_SOURCE EXTRACT:_
■ ■ ■ ■ ■ ■ ■
QUERY INPUT:


Query Organism: enter organism common name, scientific name or NCBI tax ID. Organisms that are not found in the drop down box were not included in our study.

Query Protein: enter protein names, common or systematic gene names, or protein ID (Ensembl, JGI, Refseq, Uniprot). By clicking "By Fasta', users can also enter the protein sequence. If the protein sequence is not included in ProtPhylo, as for example for newly sequenced organisms, the user can search for an orthologous sequence in a species of interest as the first step. ProtPhylo would then predict functional associations based on the matched protein.

Species WITH the Phenotypic Properties: enter common name, scientific name or NCBI tax ID of organisms with the phenotype of interest. Each organism needs to be entered one at a time.

Species WITHOUT the Phenotypic Properties (Optional): enter common name, scienfific name or NCBI tax ID of organisms without the phenotype of interest. Each organism needs to be entered one at a time.

Orthology Method: users can choose among four established methods to search for orthologs of the query protein (One-way Best Hits, Best Reciprocal Hits, OrthoMCL (1), eggNOG (2)) of the query protein. One-way Best Hits is set as default.
Click "Search" to predict protein-protein or phenotype-to-protein functional associations based on the above criteria. The list of candidate proteins can be further prioritized by applying any combination of filter options (listed below). Alternatively, filter options can be selected before the run to obtain a pre-filtered ranked list of candidates predicted to be functional associated with the query protein or phenotype.

FILTER OPTIONS:


Profile Similarity:
Subcellular Localization (Filter Type: AND, OR): users can filter candidate proteins based on common evidence of subcellular localization from more than one prediction method (AND). Alternatively, users can filter candidate proteins based on combined evidence of subcellular localization from any of the selected methods (OR).
Others:

QUERY OUTPUT:


The output of a ProtPhylo run is a list of candidate proteins (rows) that are predicted to be functionally associated with a query protein (Protein Phylogenetic Profiling) or phenotype (Phenotype Phylogenetic Profiling) solely based on evidence of coevolution. Candidate proteins are automatically ranked based on their phylogenetic distance (Hamming distance, HD) to the query protein or the phenotype. The lowest the HD the strongest the functional association. The total number of hits (predicted functional associations) is indicated at the top of the list. By default, only the first 100 hits are shown; to display the next 100 hits, the user can click on the button “Show more results” found on the top right corner below the filter options. Note that the first listed protein of a “Protein Phylogenetic Profiling” output list (highlighted in red) is always the query protein. If all the hits are displayed, the user can sort the hits based on any header. For each protein the following additional information (columns) can be retrieved:


Click “Export” to export the results into a csv text file.
■ ■ ■ ■ ■ ■ ■
_RECORDS SHOWN:_
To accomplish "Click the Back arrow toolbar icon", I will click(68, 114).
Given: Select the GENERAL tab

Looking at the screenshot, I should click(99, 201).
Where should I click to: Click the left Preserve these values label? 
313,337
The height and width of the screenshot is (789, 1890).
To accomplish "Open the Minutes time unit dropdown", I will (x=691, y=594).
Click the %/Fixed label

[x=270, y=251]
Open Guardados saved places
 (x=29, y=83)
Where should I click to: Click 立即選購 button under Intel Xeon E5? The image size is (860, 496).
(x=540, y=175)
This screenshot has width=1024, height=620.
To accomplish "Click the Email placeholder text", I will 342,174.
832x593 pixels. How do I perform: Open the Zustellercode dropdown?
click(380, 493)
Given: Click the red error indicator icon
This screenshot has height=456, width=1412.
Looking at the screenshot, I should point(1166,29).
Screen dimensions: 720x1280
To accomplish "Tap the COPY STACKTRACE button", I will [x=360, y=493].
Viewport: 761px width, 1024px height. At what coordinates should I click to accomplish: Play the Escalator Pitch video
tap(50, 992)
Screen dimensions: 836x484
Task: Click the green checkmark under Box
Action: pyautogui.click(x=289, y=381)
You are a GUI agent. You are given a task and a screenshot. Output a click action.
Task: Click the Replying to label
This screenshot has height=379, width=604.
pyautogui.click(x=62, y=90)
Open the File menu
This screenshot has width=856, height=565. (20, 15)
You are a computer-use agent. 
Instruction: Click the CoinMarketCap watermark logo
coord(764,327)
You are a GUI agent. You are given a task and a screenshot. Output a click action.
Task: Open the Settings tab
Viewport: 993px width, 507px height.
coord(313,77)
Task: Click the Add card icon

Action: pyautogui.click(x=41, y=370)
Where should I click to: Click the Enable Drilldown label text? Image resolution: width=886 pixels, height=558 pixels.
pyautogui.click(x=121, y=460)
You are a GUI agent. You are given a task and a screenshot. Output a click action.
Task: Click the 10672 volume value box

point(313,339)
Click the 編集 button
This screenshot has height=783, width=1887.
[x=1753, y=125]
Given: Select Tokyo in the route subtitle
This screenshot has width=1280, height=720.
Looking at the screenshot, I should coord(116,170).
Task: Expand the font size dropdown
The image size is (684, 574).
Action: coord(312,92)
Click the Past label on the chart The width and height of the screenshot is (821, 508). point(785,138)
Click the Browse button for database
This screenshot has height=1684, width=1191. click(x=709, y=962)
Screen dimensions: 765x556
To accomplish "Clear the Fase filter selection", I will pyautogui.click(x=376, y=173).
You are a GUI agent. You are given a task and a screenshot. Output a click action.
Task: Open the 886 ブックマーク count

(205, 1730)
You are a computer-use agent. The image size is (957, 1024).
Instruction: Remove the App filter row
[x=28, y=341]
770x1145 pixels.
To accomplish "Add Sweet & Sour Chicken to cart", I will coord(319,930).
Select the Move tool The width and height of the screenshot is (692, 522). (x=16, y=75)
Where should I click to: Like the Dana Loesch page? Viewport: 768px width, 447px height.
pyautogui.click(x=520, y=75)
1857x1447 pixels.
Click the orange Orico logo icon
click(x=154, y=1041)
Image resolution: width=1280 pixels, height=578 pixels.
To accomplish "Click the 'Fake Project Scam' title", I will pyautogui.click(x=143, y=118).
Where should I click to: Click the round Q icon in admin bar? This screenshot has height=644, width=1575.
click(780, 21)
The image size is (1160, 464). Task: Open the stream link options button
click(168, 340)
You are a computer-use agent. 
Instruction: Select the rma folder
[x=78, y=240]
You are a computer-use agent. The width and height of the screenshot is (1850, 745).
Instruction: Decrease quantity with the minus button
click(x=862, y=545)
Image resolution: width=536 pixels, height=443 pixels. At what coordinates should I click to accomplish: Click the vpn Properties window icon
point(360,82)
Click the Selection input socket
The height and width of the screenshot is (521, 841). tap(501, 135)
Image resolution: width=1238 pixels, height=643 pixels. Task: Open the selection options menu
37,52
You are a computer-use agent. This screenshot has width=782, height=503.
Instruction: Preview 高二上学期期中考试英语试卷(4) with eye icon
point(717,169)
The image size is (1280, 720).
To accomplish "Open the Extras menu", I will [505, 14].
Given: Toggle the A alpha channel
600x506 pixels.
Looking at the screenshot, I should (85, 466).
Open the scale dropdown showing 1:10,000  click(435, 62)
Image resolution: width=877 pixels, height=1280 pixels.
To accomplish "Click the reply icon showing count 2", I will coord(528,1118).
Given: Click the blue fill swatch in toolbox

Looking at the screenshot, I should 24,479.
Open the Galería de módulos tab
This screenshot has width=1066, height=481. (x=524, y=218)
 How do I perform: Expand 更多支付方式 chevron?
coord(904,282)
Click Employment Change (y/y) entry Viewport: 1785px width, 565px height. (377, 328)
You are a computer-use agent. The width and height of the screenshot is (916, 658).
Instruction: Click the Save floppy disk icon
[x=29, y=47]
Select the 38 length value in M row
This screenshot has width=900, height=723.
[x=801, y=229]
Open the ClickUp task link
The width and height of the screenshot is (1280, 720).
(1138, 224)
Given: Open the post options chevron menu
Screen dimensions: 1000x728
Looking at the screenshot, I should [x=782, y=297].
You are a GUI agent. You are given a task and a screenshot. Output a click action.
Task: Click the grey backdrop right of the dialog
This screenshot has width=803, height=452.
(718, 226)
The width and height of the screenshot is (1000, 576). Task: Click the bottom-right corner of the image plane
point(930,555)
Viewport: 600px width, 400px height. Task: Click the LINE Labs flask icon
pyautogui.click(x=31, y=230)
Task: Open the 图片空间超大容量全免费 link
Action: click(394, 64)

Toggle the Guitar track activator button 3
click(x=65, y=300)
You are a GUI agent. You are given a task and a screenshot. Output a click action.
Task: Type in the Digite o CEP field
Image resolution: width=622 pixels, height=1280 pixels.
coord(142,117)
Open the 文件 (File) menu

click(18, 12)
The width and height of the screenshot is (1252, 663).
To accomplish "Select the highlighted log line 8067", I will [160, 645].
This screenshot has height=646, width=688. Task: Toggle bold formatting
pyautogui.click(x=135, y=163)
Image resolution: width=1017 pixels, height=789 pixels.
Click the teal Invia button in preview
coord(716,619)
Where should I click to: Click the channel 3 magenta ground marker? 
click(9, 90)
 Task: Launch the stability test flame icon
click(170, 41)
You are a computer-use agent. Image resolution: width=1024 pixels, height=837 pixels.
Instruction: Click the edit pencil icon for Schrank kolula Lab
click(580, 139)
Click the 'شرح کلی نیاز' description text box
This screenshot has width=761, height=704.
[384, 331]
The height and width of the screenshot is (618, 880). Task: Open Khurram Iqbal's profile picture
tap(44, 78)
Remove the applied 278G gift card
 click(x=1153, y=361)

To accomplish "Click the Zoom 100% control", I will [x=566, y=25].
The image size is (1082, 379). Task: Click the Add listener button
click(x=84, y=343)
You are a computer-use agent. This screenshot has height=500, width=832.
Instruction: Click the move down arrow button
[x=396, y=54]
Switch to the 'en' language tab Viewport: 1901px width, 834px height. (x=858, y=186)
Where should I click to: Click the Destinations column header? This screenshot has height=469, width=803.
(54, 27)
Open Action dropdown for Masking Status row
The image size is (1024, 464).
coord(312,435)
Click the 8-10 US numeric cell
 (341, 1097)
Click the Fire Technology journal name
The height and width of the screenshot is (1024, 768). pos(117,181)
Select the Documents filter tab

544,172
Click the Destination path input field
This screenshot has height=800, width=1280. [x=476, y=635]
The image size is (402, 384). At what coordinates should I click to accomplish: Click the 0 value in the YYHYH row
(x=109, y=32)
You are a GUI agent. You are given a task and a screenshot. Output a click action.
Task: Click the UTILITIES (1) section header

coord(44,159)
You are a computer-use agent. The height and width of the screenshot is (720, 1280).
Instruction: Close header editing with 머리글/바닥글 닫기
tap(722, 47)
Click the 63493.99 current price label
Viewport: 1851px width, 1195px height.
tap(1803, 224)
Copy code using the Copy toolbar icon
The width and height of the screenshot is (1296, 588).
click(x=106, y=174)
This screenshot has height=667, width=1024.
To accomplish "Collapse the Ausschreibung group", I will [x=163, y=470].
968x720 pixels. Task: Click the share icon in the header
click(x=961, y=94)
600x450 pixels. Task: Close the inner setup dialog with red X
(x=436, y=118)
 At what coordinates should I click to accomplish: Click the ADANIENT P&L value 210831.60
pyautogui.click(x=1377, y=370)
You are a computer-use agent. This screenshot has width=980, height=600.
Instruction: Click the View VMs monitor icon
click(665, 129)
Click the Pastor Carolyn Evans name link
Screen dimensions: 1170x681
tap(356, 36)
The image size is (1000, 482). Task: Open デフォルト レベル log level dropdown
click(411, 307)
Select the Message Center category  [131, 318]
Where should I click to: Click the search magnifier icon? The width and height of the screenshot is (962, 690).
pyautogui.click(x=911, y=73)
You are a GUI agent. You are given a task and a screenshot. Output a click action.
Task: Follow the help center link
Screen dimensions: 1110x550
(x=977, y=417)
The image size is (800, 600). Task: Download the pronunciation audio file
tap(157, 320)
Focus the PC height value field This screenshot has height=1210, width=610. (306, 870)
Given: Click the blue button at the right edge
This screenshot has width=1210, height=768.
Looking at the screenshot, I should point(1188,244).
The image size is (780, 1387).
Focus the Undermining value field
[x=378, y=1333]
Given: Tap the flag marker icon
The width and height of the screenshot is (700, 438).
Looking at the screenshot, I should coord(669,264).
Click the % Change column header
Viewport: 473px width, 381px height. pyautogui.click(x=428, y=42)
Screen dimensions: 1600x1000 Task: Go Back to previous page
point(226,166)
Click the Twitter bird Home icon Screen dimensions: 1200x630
■ ■ ■ ■ ■ ■ ■
_ASSIGNED TASK A:_
From the ProtPhylo help text, extract the passage starting at "Species WITHOUT the" and ending at "protein or phenotype.", copied word for word.
_ASSIGNED TASK B:_
Continue the ProtPhylo help text from its final sentence.

_WRITTEN ANSWER A:_
Species WITHOUT the Phenotypic Properties (Optional): enter common name, scienfific name or NCBI tax ID of organisms without the phenotype of interest. Each organism needs to be entered one at a time.

Orthology Method: users can choose among four established methods to search for orthologs of the query protein (One-way Best Hits, Best Reciprocal Hits, OrthoMCL (1), eggNOG (2)) of the query protein. One-way Best Hits is set as default.
Click "Search" to predict protein-protein or phenotype-to-protein functional associations based on the above criteria. The list of candidate proteins can be further prioritized by applying any combination of filter options (listed below). Alternatively, filter options can be selected before the run to obtain a pre-filtered ranked list of candidates predicted to be functional associated with the query protein or phenotype.

_WRITTEN ANSWER B:_
Protein Phylogenetic Profiling: the MICU1 case study


INPUT:

Users should use the “Protein Phylogenetic Profiling” option to search for additional proteins that could be functionally associated (members of the same protein complex, pathways, receptors and ligands, etc.) to a protein of interest (‘Query Protein’) within a user-defined organism (‘Query Organism’). As an example, we show how ProtPhylo can be used to identify human proteins that are functionally associated to Micu1, the mitochondrial calcium uptake 1 protein (12,13). Micu1 was identified by phenotype phylogenetic profiling in 2010 as the founding member of the human mitochondrial calcium uniporter (12). The latter was then shown to include additional subunits such as Mcu, Mcub, Micu2, and Micu3 (14-16). Can ProtPhylo predict a functional association between Micu1 and other subunits of the mitochondrial calcium uniporter solely based on phylogenetic profiling analysis? First, type and select ‘Homo sapiens’ in the ‘Query Organism’ text box. Next, enter the protein name ‘Micu1’ in the ‘Query Protein’ text box and select ‘One-way Best Hits’ (default) as ‘Orthology Method’. You can select an HD percentile <1st if you only want to retrieve functional associations to the top 1% of human proteins with the lowest Hamming distance to the query protein. Now, click the ‘Search’ button.

Mountain View

OUTPUT:

ProtPhylo predicts a total of 219 proteins out of all human proteins that match the above criteria. Only the top four hits (lowest HD) are shown below and they include Micu2, Micu3, Mcu, and Mcub, known components of the mitochondrial calcium uniporter. An HD of 29 (Micu2, Micu3) means that the phylogenetic profiles of Micu1, query protein, and Micu2 or Micu3 are identical except for 29 out of 2048 organisms used in the analysis.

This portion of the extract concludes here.